Try it: Nothing but the pictures should go missing; return all the entries below exactly.

Supplied data:
———
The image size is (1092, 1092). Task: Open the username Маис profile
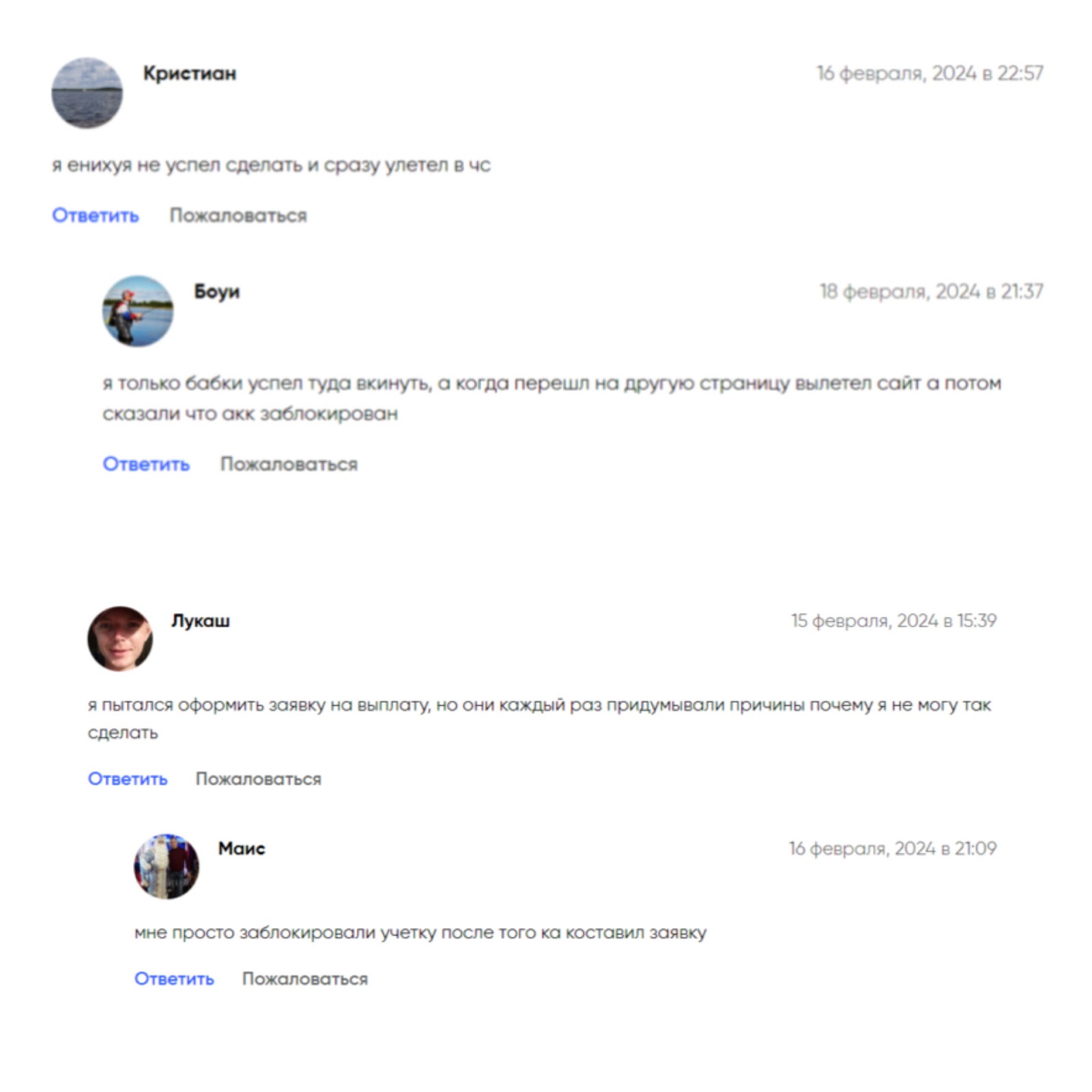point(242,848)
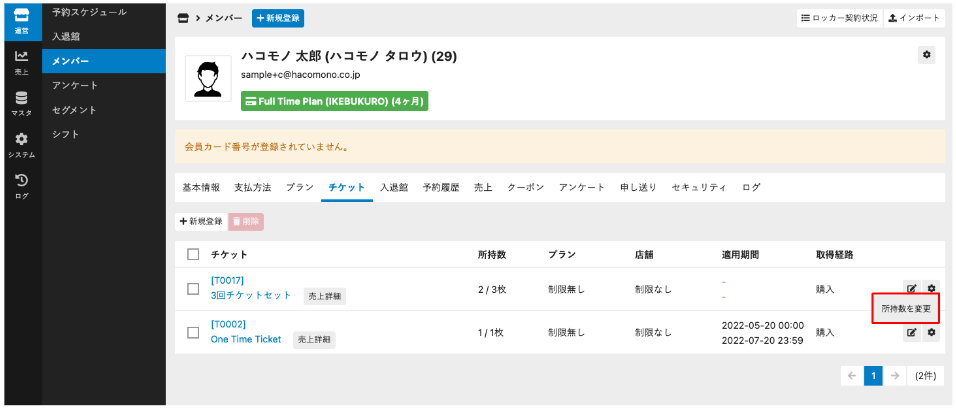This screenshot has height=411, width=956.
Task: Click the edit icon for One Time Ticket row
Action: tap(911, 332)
———
Exercise output:
The image size is (1092, 1092). Task: Open the username Маис profile
point(242,848)
This screenshot has height=411, width=956.
Task: Click the edit icon for One Time Ticket row
Action: tap(911, 332)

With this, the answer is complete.